▶ Work task A
Retype the portion of the commentary on Norah O'Donnell's health care question from "But just seconds" to "Now, the double-standard.", with no changes.
▶ Work task B
In the commentary on Norah O'Donnell's health care question, render this sentence in Spanish: "If two sides are fighting over an element of a bill, and neither will back down, it can't be the case that only one of them is stubbornly insisting on their way or the highway."

▶ Passage for review
━━━━

After playing a clip of Bill Clinton saying that as a matter of politics as well as policy, Democrats need to pass health care legislation, MSNBC's Norah O'Donnell asked Rep. Anthony Weiner:
Congressman, isn't it your colleagues in the House that are preventing something getting done, that they want all or nothing?
I've made this point before, but this is a ridiculously loaded question that could just as easily be asked of those who oppose, for example, a public plan -- but it never is.
Before I explain the double-standard, it's important to note that O'Donnell's question is simply false. House liberals aren't insisting on "all or nothing"; they have already made huge concessions. In fact, Weiner had said just seconds earlier that what he really wants is to "bypass the insurance companies altogether and have something like Medicare for all Americans."
But just seconds after being reminded that Anthony Weiner has already made concessions, giving up the single-payer plan he really wants, O'Donnell accuses him of stubbornly insisting on "all or nothing."
Now, the double-standard.
If people who want a public plan and won't vote for a bill without it can be described as "preventing something getting done" by insisting on "all or nothing," so can people who don't want a public plan and won't vote for a bill with it.
If two sides are fighting over an element of a bill, and neither will back down, it can't be the case that only one of them is stubbornly insisting on their way or the highway.
Finally, O'Donnell's question suggests that what's important is passing something, anything, rather than making sure it's something worth passing. That suggestion is dubious on both policy and political grounds, and isn't an assumption that should guide O'Donnell's journalism.

━━━━

▶ Given information
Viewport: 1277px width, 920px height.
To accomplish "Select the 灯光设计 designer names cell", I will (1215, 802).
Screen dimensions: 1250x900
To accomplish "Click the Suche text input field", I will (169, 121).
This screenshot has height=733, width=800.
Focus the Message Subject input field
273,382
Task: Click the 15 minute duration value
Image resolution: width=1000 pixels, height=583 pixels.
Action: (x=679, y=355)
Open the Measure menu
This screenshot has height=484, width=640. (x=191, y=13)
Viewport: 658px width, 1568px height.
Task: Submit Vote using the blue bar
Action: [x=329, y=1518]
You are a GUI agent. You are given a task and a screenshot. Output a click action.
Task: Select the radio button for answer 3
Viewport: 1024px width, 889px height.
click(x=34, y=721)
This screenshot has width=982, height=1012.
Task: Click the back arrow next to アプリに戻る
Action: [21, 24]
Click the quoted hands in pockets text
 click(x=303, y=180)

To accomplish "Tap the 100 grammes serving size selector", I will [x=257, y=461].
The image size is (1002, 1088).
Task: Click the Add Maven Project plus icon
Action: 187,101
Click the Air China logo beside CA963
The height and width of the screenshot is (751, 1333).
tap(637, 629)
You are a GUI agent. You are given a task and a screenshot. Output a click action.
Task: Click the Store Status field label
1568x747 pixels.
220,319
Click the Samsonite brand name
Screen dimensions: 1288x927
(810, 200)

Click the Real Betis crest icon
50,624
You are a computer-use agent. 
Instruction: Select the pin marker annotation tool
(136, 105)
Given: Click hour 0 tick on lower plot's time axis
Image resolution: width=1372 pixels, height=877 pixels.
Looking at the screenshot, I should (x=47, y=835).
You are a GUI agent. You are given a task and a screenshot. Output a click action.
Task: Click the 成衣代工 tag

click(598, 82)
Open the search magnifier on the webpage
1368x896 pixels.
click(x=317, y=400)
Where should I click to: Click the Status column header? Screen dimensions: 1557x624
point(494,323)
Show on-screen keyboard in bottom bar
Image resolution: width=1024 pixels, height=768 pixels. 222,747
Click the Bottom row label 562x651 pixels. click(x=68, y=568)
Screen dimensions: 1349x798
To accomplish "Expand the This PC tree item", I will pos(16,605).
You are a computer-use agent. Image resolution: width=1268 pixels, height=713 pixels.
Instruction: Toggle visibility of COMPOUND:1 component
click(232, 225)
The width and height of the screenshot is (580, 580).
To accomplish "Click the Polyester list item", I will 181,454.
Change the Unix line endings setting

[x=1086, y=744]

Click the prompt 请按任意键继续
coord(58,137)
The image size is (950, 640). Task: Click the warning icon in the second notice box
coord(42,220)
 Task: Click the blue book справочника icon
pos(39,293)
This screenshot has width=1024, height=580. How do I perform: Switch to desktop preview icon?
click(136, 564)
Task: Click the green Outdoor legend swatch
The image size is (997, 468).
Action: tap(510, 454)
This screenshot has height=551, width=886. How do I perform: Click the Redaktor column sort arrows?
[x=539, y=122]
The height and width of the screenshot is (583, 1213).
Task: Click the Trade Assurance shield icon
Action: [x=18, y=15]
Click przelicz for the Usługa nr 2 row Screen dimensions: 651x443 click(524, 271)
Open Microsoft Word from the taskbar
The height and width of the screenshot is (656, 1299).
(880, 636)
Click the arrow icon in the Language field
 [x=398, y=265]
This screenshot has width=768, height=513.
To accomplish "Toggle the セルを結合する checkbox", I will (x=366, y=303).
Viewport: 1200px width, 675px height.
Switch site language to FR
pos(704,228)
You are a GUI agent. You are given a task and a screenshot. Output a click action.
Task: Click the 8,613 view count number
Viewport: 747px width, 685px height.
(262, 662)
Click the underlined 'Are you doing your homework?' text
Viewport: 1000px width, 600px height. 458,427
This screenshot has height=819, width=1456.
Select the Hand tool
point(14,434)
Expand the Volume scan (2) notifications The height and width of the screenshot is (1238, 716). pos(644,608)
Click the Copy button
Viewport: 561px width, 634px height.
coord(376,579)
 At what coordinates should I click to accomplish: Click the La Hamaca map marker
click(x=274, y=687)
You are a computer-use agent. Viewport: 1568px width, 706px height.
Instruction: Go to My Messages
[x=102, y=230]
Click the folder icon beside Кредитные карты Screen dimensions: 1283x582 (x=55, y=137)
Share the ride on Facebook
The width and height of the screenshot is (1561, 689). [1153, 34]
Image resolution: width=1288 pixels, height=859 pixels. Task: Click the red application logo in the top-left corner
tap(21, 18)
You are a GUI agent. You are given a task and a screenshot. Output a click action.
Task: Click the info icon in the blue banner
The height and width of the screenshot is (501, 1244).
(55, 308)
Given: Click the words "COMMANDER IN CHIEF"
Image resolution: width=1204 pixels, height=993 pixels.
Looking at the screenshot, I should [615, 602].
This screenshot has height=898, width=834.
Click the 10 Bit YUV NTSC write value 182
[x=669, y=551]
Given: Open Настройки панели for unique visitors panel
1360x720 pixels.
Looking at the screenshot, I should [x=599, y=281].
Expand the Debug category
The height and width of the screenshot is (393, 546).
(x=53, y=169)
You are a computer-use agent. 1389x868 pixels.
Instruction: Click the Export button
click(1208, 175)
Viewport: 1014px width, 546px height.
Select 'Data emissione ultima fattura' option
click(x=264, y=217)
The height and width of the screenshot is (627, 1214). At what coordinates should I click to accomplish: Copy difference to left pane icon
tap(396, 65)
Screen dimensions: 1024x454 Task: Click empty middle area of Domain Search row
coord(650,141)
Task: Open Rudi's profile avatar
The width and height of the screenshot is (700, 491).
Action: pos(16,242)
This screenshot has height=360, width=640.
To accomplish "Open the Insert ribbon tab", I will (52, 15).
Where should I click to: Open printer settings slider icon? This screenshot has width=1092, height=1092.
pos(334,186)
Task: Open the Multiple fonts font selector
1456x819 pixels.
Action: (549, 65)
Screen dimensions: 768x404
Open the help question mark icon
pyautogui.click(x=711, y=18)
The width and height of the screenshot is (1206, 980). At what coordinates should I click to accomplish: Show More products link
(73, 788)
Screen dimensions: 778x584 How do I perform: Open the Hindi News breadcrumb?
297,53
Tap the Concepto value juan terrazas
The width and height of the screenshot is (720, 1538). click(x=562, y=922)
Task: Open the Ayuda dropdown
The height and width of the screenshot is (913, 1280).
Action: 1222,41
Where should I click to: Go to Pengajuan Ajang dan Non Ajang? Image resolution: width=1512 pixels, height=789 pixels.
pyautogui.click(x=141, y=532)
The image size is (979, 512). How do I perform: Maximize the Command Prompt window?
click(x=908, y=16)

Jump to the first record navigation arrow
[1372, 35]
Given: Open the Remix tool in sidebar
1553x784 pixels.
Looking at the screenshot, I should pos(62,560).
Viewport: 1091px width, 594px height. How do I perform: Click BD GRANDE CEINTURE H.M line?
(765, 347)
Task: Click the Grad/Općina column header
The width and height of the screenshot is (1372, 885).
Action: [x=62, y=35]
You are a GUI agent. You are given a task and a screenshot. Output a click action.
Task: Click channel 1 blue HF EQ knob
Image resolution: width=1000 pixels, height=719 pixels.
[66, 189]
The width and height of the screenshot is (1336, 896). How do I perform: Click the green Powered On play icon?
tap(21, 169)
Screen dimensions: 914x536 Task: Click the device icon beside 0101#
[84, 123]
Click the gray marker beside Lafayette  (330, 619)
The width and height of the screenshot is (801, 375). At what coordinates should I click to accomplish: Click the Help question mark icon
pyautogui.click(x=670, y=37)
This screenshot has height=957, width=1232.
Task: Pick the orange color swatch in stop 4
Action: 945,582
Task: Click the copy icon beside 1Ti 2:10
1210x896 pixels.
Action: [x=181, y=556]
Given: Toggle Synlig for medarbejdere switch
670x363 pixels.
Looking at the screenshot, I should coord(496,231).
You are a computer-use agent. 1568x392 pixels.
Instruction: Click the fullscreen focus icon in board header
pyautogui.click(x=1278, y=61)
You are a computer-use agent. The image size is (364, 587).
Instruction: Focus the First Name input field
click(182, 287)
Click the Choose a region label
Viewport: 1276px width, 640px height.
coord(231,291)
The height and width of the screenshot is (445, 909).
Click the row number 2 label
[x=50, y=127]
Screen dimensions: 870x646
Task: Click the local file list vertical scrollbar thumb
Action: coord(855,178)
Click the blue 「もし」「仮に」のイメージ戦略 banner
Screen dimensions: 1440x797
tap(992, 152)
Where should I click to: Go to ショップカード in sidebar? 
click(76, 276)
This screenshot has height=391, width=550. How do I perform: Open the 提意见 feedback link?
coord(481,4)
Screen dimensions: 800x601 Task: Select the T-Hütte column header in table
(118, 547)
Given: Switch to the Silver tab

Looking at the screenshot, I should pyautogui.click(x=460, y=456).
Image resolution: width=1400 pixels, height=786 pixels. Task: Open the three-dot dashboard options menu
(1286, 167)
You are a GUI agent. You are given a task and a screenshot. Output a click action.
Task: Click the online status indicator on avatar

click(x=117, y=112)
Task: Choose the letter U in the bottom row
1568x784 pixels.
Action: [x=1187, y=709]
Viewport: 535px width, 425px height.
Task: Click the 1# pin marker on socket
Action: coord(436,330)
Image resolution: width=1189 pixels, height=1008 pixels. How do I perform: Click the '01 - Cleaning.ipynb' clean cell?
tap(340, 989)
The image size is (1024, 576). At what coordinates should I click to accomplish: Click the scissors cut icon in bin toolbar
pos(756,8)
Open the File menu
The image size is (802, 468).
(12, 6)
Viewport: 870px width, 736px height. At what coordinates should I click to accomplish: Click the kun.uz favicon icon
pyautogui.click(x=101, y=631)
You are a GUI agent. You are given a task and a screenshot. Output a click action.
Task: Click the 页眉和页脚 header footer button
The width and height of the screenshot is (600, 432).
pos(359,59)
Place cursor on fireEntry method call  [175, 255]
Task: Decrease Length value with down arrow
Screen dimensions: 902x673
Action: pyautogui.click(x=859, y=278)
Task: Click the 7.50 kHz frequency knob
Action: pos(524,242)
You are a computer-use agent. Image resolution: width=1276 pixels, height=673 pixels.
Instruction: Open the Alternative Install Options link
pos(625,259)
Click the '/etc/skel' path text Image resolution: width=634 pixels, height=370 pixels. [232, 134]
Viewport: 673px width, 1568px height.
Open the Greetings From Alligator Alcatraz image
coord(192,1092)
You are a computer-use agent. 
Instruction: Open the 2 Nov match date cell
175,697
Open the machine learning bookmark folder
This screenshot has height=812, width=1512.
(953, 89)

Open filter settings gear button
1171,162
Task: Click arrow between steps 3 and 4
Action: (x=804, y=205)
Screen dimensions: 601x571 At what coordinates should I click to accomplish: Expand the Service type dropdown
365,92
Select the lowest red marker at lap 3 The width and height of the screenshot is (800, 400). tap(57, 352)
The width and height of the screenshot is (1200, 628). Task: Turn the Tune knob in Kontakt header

━━━━

▶ Written response A
But just seconds after being reminded that Anthony Weiner has already made concessions, giving up the single-payer plan he really wants, O'Donnell accuses him of stubbornly insisting on "all or nothing."
Now, the double-standard.

▶ Written response B
Si dos partes se enfrentan por un elemento de un proyecto de ley y ninguna de las dos cede, no puede ser que solo una de ellas insista obstinadamente en que se haga a su manera o no se haga nada.